(What the task asks)
Transcribe the following records in full, exactly as shown.

(Data extracted from a collection)
━━━

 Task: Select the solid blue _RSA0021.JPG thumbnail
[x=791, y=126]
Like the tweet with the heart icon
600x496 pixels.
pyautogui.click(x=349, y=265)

━━━

(Answer for the task)
 Task: Select the solid blue _RSA0021.JPG thumbnail
[x=791, y=126]
Like the tweet with the heart icon
600x496 pixels.
pyautogui.click(x=349, y=265)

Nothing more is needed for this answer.